I remember when BIll Wiley moved into the Raine's place above the Fullick house on Arroyo Road. The Raines were from England—and so, they were exotic. We kept our distance.

Mrs Raines, our stern substitute teacher, who rode her big bay English, choked on a piece of steak at a dinner party—so we all knew the house was haunted. Death was an admiral dressed in jodhpurs, carried a whip but lived a lot farther away than England. Mr. Raines wasn't himself afterwards. Soon, the big bay dressage gelding was sold, the house along with it.

I used to ride bareback up to the cottage and Brenda Fullick and I would peer in the french doors at the long dinner table where it happened. Mrs Raines' cherished delphinium—a touch of Oxford in California—was blooming, tall blue pillars of grief. Campanula and coral bells tolled in the islands and eddies of wind. The abandoned riding crop, a snake in the grass.

I imagined that she wore the black cocktail sheath with pearls. The rustle of taffeta. Their first formal sit-down party in their new home in the New World. Settings for twelve. Was there an uninvited Judas guest? One for each moon? The silent white Os of their mouths as she slid to the floor. Facing east toward home.

In those days no one knew Heimlich. We were too far from town for rescue. Second-hand story. Tragedy travels on swift wings. I gave up red meat. Their fairy tale cottage stood idle, as if in mourning. They had built the house on a rocky knoll and the land and the seasons were taking it back, board by board. No one wanted to buy the house someone had so tragically died in.

When Bill Wiley eventually moved in, the first thing he did was to wedge a foam core dressmaker torso in the crotch of the madrone tree. I was riding back home late at night—I thought it was Mrs. Raines' ghost come to haunt us but the red mare was more sensible.

Bill didn't mind us kids riding by his back door. He'd smile and wave to us, from his stockpile of interesting junk. Stroke his handlebar moushtache and readjust his wide-brimmed leather hat, and get back to work.

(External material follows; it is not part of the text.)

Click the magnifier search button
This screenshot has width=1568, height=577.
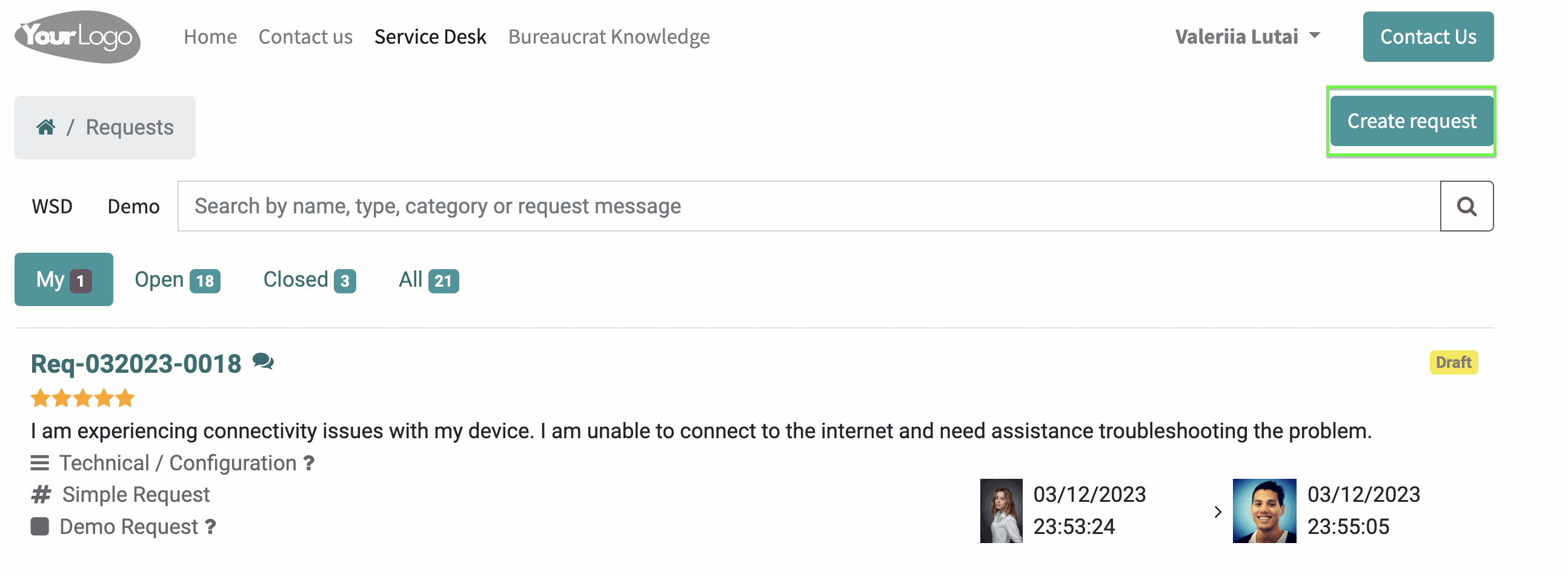point(1466,206)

Mrs. Raines would roll over in her grave to see her prim yard like that. But now the place fit right in with the rest of the Valley. Abandoned cars and TV sets. Twisted iron and weathered wood. He was an assemblage artist. I was the girl on the red horse. He was a stranger too. An outsider. We kept our distance.

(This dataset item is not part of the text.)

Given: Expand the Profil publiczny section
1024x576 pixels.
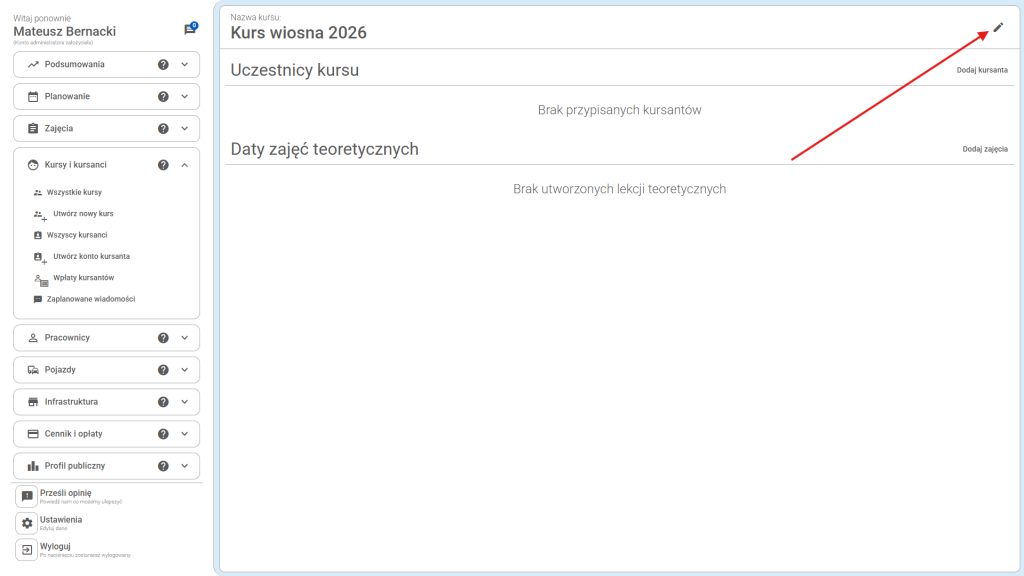Looking at the screenshot, I should [185, 466].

Funny, how decades later, translating an idea into image, Bill etched plates of horses at Crown Point Press. A red and a bay. The whip and the Buddha of compassion. The horse she's riding is blue. The circle complete. I like to think it was in unconscious memory of Mrs. Raines resurrecting itself. I never did know her name.

On his etching, these words were inscribed:

Some horses respond to the shadow of the whip
Others respond to the first light tap
Still others must be flogged
Until they feel it in the marrow of their bones
So which horse are you
For which horse does Buddha have the most compassion?
—William T. Wiley

1 comment:

Jenn Bower said...

NICE! Thanks for sharing with me. Personally - I am of the opinion that consistent compassion is the way - may take longer to get there, but who is in a hurry?